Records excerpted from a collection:
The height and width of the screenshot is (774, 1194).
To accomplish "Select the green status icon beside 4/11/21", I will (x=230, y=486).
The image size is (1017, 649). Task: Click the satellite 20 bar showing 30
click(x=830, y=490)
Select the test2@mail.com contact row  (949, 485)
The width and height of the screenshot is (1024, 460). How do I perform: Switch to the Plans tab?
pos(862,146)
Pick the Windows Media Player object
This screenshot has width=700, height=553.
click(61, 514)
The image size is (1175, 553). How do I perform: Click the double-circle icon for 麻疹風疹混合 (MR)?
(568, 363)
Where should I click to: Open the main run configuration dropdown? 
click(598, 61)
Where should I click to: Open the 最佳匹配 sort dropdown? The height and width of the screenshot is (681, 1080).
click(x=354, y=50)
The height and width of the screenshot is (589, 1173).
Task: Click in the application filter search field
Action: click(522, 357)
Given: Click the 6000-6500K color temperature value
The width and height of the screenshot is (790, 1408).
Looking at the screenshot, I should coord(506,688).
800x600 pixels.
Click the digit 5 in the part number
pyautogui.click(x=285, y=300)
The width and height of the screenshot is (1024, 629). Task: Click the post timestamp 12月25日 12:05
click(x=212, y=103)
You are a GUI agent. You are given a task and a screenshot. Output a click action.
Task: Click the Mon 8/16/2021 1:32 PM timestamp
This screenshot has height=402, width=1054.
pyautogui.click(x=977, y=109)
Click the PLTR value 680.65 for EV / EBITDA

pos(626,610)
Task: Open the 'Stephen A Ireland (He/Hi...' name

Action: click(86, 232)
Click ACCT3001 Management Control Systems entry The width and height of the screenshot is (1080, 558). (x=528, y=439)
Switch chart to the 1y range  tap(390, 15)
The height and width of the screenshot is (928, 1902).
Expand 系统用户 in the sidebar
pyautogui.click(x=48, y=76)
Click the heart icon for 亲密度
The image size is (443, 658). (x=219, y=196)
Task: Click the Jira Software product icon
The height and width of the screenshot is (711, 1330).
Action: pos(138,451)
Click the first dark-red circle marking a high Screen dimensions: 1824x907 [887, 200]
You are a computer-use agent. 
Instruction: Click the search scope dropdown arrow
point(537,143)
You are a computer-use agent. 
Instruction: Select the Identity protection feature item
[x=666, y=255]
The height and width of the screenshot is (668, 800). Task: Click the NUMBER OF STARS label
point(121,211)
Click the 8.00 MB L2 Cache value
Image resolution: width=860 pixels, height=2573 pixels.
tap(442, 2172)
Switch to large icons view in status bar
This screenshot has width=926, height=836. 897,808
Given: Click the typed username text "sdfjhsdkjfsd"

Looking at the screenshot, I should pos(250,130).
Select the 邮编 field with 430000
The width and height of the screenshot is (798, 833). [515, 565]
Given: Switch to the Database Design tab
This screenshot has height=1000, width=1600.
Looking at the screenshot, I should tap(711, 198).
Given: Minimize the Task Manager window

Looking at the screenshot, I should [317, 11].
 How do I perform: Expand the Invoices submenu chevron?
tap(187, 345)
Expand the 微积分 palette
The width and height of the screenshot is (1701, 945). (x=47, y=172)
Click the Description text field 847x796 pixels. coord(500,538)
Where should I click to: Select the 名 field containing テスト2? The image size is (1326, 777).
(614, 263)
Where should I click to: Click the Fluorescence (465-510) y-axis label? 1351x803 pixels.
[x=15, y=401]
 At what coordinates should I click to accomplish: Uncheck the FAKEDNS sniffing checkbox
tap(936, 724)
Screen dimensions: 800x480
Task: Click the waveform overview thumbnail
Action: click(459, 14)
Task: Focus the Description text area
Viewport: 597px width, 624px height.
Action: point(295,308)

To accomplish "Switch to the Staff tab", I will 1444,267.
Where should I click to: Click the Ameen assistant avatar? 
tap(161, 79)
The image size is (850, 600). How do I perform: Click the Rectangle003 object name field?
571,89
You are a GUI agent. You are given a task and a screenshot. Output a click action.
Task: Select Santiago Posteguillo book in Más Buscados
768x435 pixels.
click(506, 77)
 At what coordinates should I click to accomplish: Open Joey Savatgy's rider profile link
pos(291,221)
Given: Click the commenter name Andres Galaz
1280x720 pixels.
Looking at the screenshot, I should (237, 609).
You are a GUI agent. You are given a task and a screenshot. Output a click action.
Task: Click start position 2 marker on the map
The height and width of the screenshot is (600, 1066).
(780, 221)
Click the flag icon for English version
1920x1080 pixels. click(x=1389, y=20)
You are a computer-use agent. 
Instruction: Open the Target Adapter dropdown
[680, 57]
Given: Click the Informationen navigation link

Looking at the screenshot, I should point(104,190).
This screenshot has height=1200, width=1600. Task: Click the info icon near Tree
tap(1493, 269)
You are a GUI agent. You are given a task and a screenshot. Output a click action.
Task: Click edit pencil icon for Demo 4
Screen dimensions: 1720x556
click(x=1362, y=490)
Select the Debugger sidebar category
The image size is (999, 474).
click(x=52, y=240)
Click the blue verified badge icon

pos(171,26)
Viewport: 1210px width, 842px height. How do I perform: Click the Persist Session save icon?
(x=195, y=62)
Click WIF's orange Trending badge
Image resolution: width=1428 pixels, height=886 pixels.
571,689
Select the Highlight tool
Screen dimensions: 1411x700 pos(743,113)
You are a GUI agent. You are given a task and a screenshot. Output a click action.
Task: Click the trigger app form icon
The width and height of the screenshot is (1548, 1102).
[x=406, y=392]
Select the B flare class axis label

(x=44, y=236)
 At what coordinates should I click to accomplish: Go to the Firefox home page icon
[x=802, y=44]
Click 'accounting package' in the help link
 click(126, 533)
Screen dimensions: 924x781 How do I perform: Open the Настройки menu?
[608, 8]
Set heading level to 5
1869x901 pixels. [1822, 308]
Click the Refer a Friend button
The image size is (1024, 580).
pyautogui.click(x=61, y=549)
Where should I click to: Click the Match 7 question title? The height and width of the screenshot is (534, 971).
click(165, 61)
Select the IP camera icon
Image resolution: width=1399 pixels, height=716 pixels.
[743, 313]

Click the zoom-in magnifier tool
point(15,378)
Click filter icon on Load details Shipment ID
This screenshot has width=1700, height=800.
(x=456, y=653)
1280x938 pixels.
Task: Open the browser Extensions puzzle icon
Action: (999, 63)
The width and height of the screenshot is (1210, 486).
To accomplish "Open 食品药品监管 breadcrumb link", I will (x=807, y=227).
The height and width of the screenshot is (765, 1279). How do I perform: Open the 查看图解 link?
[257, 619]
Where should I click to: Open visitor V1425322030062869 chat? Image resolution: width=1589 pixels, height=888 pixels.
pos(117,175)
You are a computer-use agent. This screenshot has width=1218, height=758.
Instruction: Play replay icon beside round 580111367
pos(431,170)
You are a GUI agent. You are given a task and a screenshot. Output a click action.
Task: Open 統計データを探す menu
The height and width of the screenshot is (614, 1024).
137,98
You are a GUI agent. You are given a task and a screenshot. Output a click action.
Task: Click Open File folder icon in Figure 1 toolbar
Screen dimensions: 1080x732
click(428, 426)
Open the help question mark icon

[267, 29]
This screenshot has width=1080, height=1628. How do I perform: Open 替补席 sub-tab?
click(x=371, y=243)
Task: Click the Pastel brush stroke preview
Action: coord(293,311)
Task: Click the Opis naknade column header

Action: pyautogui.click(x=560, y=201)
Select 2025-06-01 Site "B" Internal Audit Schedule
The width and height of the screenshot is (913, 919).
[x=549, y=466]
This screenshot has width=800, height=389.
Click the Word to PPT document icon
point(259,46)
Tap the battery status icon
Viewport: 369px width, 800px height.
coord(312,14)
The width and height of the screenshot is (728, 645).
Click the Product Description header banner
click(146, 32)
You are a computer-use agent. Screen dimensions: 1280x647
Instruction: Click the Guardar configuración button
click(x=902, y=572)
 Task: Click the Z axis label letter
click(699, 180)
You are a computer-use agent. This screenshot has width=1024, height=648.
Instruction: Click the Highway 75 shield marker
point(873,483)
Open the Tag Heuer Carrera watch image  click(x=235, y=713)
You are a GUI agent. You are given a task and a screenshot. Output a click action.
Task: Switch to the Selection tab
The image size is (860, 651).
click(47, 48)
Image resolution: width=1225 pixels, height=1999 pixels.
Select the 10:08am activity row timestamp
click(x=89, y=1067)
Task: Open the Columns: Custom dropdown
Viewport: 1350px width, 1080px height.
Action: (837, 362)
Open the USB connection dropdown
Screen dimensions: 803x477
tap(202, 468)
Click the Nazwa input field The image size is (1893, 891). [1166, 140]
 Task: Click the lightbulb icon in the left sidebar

WORK TO COMPLETE: Set aside each line above that includes the string "will" and report it.

WRITTEN RESPONSE:
To accomplish "Select the green status icon beside 4/11/21", I will (x=230, y=486).
To accomplish "Switch to the Staff tab", I will 1444,267.
To accomplish "Open 食品药品监管 breadcrumb link", I will (x=807, y=227).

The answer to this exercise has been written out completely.